At first, the input data are collected from the dataset: amazon customer review dataset. It is comprised of customer reviews from the amazon website. The time span of the amazon customer review dataset is 18 years that include approximately 35 million reviews up to March 2013. The reviews comprise product ratings, user information, product information, and a plain text review. Table 2 describes the data characteristics of the amazon customer review dataset.

Table 2 Data statistics

Full size table

4.2 Data pre-processing

After the collection of data from amazon customer review dataset, data pre-processing is carried out to enhance the quality of collected data. Generally, the raw data contains more noise in terms of stop words, and URLs, which are all removed effectively from the collected data.
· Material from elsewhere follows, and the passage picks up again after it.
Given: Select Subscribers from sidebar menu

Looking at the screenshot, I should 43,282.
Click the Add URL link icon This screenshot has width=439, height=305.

In addition, lemmatization technique and review spam detection are applied to further enhance the quality of data.

Review spam detection The main task of review spam detection is to identify the customers’ untruthful opinions like positive spam reviews and negative spam reviews.
Lemmatization It transforms the words of a sentence into dictionary form. In order to extract the proper lemma, it is essential to analyse each morphological word [31, 32]. An example of lemmatization is denoted in Table 3.
Table 3 A sample example of lemmatization
Full size table

4.3 Keyword extraction

After pre-processing the collected data, keyword extraction is performed using LDA [33, 34]. It is a probabilistic topic methodology, where each document is indicated as a random combination of latent topics. In LDA, each latent topic is considered as a fixed set of words that is utilized for identifying the primary latent topic structure on the basis of observed data. Generally, the words are generated in a two-phase mechanism for every document. In the first phase, the random distribution over the topic is selected for every document. A word is a distinct data from a vocabulary index $ \{ 1, \ldots V\} $, a series of N words are indicated as $ w\; = \;(w_{1} ,w_{2} , \ldots ,w_{n} ) $ and a collection of M documents are signified as $ D\; = \;w\; = \;(w_{1} ,w_{2} , \ldots ,w_{M} ) $. LDA is a three layer representation, where the parameters $ \mu $ and $ \pi $ are analysed during the corpus generation.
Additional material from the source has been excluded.